Here is an example of of some 5-minute data I am importing, indexing, and using to_datetime. It takes a while and it would be nice to see a progress bar.
#Import csv files into a Pandas dataframes and convert to Pandas datetime and set to index
eurusd_ask = pd.read_csv('EURUSD_Candlestick_5_m_ASK_01.01.2012-05.08.2017.csv')
eurusd_ask.index = pd.to_datetime(eurusd_ask.pop('Gmt time'))
Python Solutions
Solution 1 - Python
Find length by getting shape
for index, row in tqdm(df.iterrows(), total=df.shape[0]):
print("index",index)
print("row",row)
Solution 2 - Python
with tqdm(total=Df.shape[0]) as pbar:
for index, row in Df.iterrows():
pbar.update(1)
...
Solution 3 - Python
There is a workaround for tqdm > 4.24. As per https://github.com/tqdm/tqdm#pandas-integration:
from tqdm import tqdm
# Register `pandas.progress_apply` and `pandas.Series.map_apply` with `tqdm`
# (can use `tqdm_gui`, `tqdm_notebook`, optional kwargs, etc.)
tqdm.pandas(desc="my bar!")
eurusd_ask['t_stamp'] = eurusd_ask['Gmt time'].progress_apply(lambda x: pd.Timestamp)
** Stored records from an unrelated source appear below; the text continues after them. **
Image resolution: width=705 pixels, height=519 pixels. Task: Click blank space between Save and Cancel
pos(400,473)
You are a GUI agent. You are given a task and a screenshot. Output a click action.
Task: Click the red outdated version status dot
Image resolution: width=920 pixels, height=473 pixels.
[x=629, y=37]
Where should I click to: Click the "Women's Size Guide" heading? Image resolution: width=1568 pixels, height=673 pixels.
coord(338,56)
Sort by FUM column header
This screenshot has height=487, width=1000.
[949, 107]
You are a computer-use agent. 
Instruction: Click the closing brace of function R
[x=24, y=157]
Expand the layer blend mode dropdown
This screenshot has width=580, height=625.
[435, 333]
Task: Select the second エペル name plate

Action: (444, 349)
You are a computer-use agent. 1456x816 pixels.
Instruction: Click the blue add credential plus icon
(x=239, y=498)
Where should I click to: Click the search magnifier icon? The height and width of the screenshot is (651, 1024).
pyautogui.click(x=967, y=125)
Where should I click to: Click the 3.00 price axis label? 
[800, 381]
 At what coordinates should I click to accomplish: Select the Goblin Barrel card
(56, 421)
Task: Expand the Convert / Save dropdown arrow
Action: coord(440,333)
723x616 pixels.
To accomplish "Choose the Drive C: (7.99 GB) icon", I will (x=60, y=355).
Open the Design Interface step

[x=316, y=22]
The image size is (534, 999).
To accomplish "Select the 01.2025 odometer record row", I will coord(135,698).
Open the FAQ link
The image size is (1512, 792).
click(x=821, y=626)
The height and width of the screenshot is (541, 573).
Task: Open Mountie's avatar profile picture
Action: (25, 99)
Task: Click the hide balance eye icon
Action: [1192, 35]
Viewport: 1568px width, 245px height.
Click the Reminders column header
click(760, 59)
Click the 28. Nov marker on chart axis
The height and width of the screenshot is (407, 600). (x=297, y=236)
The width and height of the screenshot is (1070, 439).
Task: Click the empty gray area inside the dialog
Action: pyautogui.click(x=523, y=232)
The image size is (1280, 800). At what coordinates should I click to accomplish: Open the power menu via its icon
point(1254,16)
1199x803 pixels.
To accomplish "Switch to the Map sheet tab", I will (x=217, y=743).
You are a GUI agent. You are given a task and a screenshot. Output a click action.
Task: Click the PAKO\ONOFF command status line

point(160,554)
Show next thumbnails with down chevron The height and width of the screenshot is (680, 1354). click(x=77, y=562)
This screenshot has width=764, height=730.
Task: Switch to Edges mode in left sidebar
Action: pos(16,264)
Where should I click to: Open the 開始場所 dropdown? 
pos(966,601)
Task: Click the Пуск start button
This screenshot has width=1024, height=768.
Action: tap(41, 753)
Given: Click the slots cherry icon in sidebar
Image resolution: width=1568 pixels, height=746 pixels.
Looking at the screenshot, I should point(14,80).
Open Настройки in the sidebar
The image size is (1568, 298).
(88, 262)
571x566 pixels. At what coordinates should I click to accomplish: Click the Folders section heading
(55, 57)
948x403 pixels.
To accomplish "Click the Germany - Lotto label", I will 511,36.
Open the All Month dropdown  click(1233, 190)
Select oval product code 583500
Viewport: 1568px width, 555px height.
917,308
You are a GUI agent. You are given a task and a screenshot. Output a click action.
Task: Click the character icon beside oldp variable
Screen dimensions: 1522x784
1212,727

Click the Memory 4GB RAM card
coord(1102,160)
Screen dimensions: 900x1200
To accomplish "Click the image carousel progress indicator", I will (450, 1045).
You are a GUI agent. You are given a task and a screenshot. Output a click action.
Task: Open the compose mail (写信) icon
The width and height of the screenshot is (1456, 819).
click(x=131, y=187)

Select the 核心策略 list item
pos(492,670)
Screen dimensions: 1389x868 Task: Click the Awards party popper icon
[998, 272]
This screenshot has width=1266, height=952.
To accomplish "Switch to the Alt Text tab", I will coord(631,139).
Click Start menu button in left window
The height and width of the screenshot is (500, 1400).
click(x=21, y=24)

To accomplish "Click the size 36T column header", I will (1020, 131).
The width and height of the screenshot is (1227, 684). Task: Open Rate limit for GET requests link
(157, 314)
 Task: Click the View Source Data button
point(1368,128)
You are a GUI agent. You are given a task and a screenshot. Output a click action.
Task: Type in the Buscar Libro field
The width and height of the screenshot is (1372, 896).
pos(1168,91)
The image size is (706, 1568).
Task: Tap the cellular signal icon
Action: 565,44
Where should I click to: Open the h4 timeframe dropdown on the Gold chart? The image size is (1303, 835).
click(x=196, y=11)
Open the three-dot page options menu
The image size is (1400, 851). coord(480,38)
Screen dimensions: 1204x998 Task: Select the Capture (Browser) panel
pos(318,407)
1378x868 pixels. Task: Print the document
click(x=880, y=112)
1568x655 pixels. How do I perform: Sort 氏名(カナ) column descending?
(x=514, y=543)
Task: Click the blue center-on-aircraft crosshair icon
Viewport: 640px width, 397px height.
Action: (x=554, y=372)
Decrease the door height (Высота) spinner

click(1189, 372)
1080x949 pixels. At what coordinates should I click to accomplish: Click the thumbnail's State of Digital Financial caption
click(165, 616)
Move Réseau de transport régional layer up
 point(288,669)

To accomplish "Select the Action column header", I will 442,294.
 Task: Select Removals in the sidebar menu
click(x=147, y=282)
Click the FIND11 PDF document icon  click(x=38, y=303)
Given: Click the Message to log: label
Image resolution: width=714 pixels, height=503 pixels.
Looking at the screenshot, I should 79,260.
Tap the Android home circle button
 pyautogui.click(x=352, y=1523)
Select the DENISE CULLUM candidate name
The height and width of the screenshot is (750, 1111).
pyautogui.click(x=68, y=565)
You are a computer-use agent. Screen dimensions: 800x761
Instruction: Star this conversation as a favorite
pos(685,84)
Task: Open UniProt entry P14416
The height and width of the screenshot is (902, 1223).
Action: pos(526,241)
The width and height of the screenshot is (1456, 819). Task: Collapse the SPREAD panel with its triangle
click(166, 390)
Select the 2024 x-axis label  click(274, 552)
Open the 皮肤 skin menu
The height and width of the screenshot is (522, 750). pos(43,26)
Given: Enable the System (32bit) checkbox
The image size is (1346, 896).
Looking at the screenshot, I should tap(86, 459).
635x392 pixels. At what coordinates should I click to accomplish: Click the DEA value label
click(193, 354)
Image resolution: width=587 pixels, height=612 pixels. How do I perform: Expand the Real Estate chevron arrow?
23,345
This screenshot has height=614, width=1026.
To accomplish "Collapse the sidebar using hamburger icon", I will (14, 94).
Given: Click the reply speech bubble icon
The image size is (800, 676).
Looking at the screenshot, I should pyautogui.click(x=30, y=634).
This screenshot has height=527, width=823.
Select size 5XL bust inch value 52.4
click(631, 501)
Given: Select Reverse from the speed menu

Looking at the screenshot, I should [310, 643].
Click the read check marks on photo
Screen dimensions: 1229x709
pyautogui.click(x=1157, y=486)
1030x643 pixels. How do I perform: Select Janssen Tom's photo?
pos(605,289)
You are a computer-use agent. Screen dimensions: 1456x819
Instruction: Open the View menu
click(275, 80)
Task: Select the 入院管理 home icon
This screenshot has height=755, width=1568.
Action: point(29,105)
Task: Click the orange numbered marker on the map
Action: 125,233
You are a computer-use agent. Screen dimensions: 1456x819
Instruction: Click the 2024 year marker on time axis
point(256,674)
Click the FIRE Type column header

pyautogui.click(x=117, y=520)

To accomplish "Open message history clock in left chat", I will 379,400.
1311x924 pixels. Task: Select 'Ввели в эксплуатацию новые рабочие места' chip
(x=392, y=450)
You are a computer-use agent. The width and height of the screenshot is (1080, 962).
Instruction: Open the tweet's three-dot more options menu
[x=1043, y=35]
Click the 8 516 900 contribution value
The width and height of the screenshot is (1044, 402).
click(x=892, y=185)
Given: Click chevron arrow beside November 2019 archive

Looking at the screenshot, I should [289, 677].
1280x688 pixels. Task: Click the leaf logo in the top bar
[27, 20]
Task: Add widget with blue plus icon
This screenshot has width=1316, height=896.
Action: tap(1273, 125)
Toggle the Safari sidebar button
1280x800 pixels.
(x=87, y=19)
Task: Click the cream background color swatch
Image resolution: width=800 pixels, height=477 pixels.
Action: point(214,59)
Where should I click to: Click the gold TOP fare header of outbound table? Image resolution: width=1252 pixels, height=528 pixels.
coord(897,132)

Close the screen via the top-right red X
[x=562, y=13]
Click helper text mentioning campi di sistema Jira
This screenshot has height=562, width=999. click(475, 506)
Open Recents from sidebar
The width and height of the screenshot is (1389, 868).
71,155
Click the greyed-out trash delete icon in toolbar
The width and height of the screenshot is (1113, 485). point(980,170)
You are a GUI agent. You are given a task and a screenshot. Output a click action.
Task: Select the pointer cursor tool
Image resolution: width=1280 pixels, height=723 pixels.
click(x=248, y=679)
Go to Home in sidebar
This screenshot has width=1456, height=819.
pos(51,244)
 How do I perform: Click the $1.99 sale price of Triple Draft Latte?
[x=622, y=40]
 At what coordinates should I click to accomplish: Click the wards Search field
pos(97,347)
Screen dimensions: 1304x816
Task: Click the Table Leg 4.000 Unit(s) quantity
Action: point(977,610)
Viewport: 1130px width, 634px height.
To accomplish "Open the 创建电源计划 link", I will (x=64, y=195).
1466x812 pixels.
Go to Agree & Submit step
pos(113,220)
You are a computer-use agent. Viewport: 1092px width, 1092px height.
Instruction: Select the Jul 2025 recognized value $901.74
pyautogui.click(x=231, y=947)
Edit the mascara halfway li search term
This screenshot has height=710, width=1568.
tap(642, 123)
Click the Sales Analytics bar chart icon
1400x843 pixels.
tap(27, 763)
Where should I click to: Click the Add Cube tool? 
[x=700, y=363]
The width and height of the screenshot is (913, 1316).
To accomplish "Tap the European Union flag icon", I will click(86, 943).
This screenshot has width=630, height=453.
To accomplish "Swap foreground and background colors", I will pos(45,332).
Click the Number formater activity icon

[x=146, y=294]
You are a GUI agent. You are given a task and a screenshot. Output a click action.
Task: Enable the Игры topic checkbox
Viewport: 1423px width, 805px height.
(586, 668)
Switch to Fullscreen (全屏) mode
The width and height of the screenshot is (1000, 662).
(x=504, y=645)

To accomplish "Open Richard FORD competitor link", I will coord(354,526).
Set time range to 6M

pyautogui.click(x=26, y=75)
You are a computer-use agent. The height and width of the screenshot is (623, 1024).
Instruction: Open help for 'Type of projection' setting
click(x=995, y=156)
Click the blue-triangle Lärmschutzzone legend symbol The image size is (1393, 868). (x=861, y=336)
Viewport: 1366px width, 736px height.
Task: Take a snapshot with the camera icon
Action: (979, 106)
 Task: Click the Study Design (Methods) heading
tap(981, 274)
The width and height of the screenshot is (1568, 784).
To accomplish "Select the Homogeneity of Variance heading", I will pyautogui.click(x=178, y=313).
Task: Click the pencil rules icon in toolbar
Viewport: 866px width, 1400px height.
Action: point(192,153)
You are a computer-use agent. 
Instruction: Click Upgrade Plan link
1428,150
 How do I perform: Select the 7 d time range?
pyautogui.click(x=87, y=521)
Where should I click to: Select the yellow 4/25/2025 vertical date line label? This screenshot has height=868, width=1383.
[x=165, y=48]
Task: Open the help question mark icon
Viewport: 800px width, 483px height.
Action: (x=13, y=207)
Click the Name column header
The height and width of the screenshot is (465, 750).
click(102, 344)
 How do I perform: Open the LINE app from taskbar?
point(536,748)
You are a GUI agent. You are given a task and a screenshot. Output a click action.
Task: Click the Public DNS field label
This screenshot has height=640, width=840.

eurusd_ask.set_index(['t_stamp'], inplace=True)
Solution 4 - Python
You could fill a pandas data frame in line by line by reading the file normally and simply add each new line as a new row to the dataframe, though this would be a fair bit slower than just using Pandas own reading methods.